ASSIGNMENT
Look through the records below and collect all lines that hold the string "Navigate".

-------- DATA EXTRACT --------

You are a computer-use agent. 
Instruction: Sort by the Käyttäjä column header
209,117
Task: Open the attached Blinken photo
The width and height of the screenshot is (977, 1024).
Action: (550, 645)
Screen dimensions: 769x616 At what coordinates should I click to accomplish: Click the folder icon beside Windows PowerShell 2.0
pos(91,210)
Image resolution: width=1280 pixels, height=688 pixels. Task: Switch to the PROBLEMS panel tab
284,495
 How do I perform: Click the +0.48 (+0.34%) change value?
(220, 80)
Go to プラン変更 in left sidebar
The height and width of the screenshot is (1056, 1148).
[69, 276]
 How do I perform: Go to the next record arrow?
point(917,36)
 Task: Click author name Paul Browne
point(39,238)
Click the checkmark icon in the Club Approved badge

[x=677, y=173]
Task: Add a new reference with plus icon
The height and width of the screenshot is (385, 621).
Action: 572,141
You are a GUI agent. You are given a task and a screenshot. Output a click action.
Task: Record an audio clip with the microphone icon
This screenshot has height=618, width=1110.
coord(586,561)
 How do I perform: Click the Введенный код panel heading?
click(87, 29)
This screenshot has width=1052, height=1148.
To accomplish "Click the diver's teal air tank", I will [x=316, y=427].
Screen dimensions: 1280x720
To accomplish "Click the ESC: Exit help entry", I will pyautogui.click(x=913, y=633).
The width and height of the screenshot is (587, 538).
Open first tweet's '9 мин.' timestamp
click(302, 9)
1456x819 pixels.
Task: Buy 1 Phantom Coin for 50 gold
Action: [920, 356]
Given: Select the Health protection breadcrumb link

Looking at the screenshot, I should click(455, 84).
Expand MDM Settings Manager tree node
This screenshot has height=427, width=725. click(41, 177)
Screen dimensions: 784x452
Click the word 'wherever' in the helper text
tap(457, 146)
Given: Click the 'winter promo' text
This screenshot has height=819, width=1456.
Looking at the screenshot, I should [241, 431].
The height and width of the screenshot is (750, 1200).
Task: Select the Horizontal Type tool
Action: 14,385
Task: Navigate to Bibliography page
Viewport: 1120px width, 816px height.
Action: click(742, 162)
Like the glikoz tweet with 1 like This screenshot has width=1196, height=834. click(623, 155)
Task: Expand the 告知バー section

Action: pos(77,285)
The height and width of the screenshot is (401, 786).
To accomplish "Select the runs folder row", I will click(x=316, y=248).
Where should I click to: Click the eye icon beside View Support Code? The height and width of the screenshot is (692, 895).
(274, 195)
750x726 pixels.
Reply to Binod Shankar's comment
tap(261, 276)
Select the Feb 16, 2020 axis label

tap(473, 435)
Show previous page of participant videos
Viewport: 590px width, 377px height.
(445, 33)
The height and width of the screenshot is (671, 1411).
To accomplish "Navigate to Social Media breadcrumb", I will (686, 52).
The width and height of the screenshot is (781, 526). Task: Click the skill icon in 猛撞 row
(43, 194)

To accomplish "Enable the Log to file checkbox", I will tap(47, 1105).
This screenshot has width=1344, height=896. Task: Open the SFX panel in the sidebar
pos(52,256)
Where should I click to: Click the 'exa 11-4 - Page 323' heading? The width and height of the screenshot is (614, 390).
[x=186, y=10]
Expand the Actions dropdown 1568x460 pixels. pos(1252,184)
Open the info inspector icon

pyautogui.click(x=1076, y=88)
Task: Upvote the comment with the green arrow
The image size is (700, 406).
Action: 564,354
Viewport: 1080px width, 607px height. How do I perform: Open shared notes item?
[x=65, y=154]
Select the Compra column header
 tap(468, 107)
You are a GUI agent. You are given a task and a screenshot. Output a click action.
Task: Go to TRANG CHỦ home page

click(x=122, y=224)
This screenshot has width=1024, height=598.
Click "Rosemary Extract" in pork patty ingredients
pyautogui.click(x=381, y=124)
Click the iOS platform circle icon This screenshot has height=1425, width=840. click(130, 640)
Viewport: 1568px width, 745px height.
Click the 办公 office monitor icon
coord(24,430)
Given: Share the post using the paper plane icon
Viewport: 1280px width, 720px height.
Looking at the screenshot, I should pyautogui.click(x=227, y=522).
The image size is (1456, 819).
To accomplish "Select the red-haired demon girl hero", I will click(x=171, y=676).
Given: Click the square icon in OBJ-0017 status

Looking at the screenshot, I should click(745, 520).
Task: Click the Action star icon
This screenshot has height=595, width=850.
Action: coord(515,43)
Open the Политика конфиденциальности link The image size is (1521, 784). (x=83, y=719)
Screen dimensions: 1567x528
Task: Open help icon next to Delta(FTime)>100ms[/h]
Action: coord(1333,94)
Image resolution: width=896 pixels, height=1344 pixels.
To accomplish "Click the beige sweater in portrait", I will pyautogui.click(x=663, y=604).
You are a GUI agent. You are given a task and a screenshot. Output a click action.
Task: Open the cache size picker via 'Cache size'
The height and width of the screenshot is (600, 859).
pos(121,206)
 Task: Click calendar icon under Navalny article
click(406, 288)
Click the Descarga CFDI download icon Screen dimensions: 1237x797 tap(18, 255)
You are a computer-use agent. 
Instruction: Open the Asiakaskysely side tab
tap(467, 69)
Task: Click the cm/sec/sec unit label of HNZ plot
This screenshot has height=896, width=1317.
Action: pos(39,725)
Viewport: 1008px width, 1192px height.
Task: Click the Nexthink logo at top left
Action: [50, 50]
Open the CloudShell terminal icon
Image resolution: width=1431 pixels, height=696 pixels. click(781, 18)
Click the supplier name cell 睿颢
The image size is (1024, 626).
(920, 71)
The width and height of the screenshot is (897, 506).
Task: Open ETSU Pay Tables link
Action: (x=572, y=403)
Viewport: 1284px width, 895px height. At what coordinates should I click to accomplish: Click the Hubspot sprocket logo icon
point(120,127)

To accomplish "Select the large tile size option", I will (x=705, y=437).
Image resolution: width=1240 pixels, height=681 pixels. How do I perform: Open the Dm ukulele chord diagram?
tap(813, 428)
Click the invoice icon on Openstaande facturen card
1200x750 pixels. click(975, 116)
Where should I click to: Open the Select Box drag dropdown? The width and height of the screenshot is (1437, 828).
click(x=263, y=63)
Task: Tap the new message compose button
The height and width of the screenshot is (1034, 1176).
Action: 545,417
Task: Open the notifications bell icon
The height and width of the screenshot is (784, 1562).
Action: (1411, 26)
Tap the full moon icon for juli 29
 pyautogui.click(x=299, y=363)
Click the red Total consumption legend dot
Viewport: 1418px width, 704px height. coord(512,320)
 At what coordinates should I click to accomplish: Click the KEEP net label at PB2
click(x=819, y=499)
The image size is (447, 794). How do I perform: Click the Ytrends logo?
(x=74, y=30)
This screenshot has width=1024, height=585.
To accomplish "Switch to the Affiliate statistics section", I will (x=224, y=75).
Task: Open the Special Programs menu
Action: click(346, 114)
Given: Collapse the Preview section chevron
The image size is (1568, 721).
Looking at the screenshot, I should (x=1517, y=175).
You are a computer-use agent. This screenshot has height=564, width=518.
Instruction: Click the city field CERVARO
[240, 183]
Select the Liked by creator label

--------

RESULT
Task: Navigate to Bibliography page
To accomplish "Navigate to Social Media breadcrumb", I will (686, 52).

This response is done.